And so forth. Thereupon it starts to define what a party movement shall consist of, because it is not necessarily one of the old historic parties of America, and the act then provides:

Every political committee shall have a chairman and a treasurer. No contribution shall be accepted, and no expenditure made, by or on behalf of a political committee for the purpose of influencing an election until such chairman and treasurer have been chosen.

It then prescribes what the treasurer shall do in the matter of taking receipts and making an account of expenditures.

Then follows section 305, giving far more in detail the duties of the treasurer of the committee; but as, for a reason presently disclosed, they have no immediate application, I forbear to read them. When it comes to what the act applies to, I beg your attention to the following language. It is referring to a Federal corrupt practices act in the matter of elections, and the section says:

The term "election" includes a general or special election, and, in the case of a Resident Commissioner from the Philippine Islands, an election by the Philippine Legislature, but does not include a primary election or convention of a political party.
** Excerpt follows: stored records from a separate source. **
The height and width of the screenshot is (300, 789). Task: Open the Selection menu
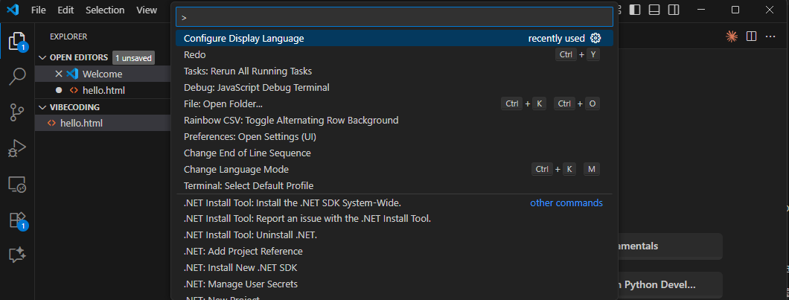click(105, 10)
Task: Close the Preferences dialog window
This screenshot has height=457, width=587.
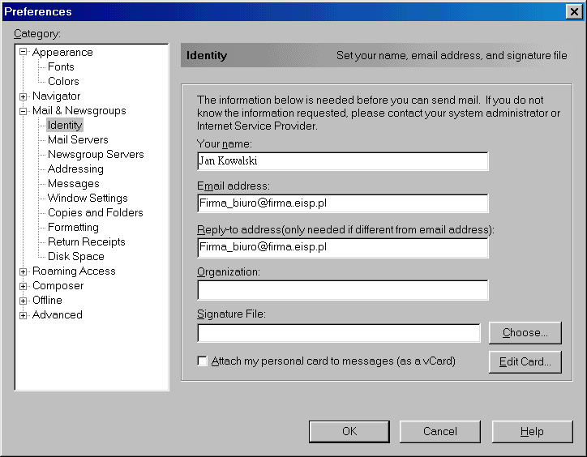Action: [573, 11]
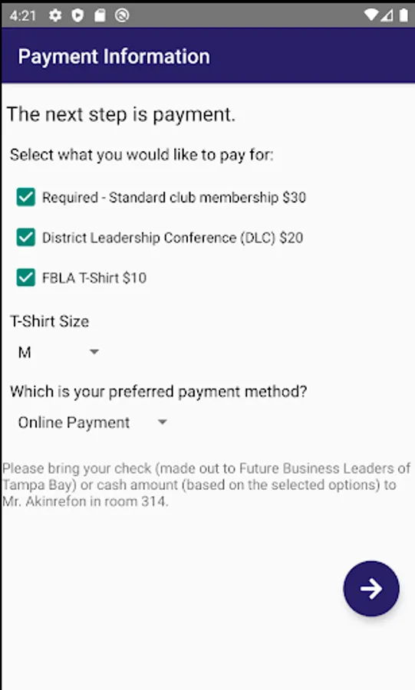The width and height of the screenshot is (415, 690).
Task: Tap the SD card status icon
Action: point(100,16)
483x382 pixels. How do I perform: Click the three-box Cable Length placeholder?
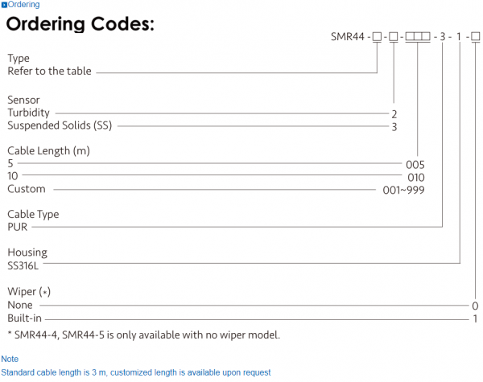418,38
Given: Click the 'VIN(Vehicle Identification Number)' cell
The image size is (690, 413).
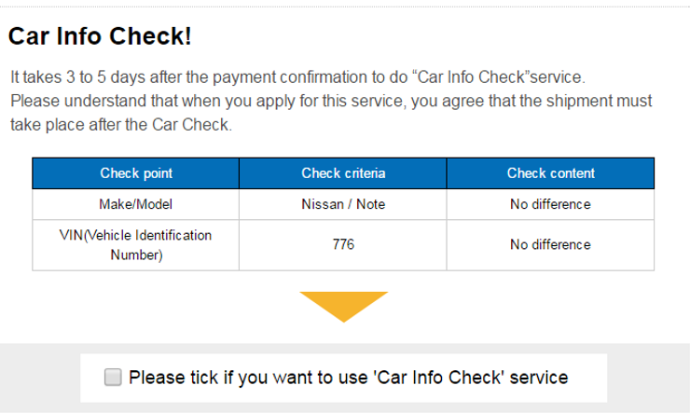Looking at the screenshot, I should pos(136,244).
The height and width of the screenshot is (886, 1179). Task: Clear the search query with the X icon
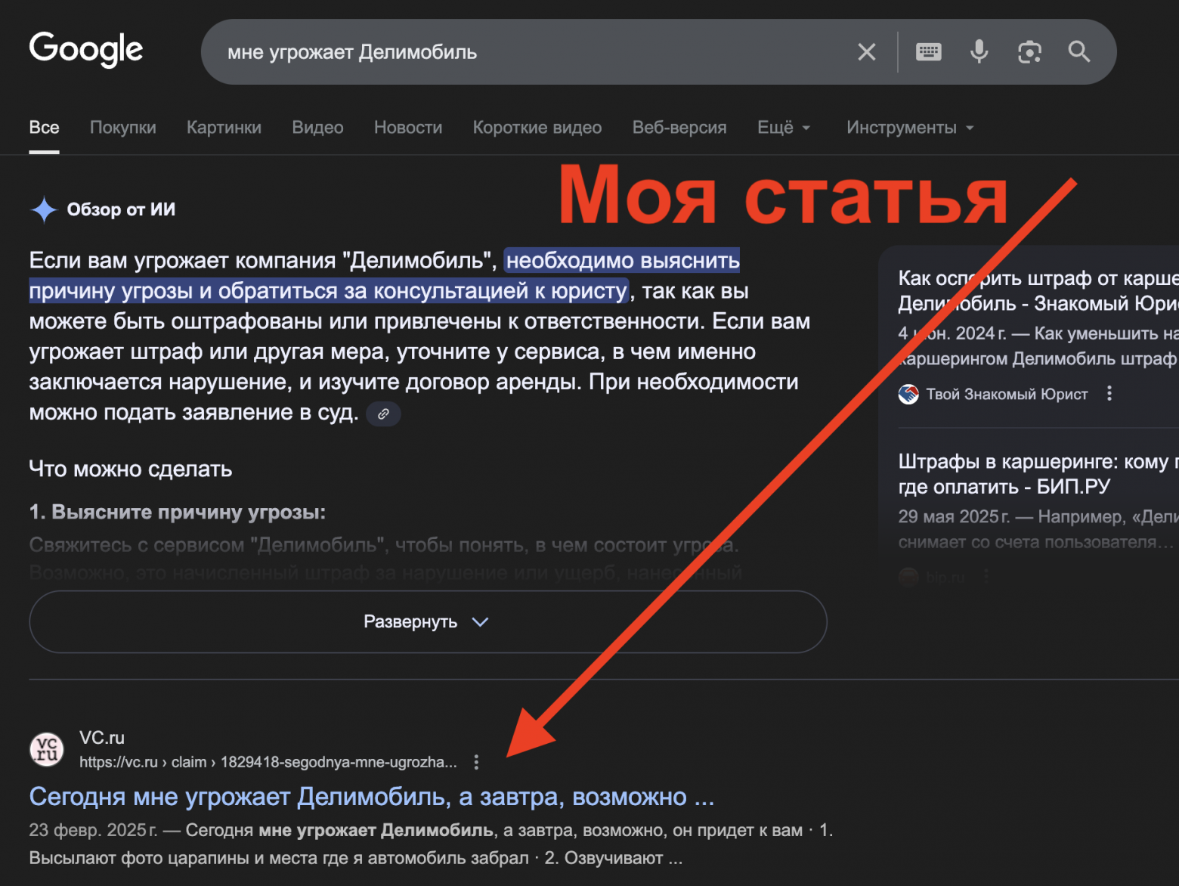(x=866, y=51)
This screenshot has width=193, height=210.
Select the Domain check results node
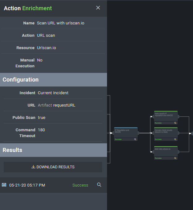pos(165,133)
Whether that was done in deference to the Newberry decision, which had held there could be no valid legislation in respect to primaries, at least prior to the seventeenth amendment, or whether it was because of the historic policy of this country under all parties, except in grave intermittent crises of our national life, namely, to leave the regulation of elections and the details thereof to the States, I do not pretend to say; but the fact is, therefore, that at the time

Colonel Smith opened this campaign and arranged with Mr. Moore that he should attend to what might be called the executive management while he went through the populous State of Illinois and tried to reach two and a half million of qualified voters, these great facts appear:

First, that there was no law whatever of the State of Illinois that forbade Mr. Insull, out of his personal pocket, to give money to a political cause in any sum whatever.

Secondly, that the Congress of the United States had specifically provided that it did not legislate with respect to primaries or political conventions, and that the act which I have quoted could only refer to the general election.

Third, and most important-because I do say, with great respect, that if Colonel Smith is disqualified and denied his seat it will not be upon tangible facts, but upon innuendo from facts-it is very important to remember that at the time he made this arrangement with Colonel Moore, the law of the land, the Federal law, had recognized a party movement as a distinct entity, having a legal status as such, requiring every political committee to have a chairman and a treasurer, prescribing the duties of the treasurer, and making him responsible directly to the people for the proper collection and the proper disbursement of moneys in connection with elections.

Mr. Doyle suggests and I am very glad he does--that when the Willis resolution was passed in the Newberry case-which, of course, was nothing more than a declaration of the then existing sentiment of the Senate, because it could have no force of law, being but a statement of the opinions of the Senate as then constituted as to whether or not more than $25,000 could be properly spent in a senatorial election that resolution, having no legal force as a statute, was prior to this act of Congress, which, passed under the Constitution, is the supreme law of the land, and which, therefore, did say that in respect to primary elections the Federal Government had and could have no possible concern, and disclaimed it by the emphatic exception to which I have referred.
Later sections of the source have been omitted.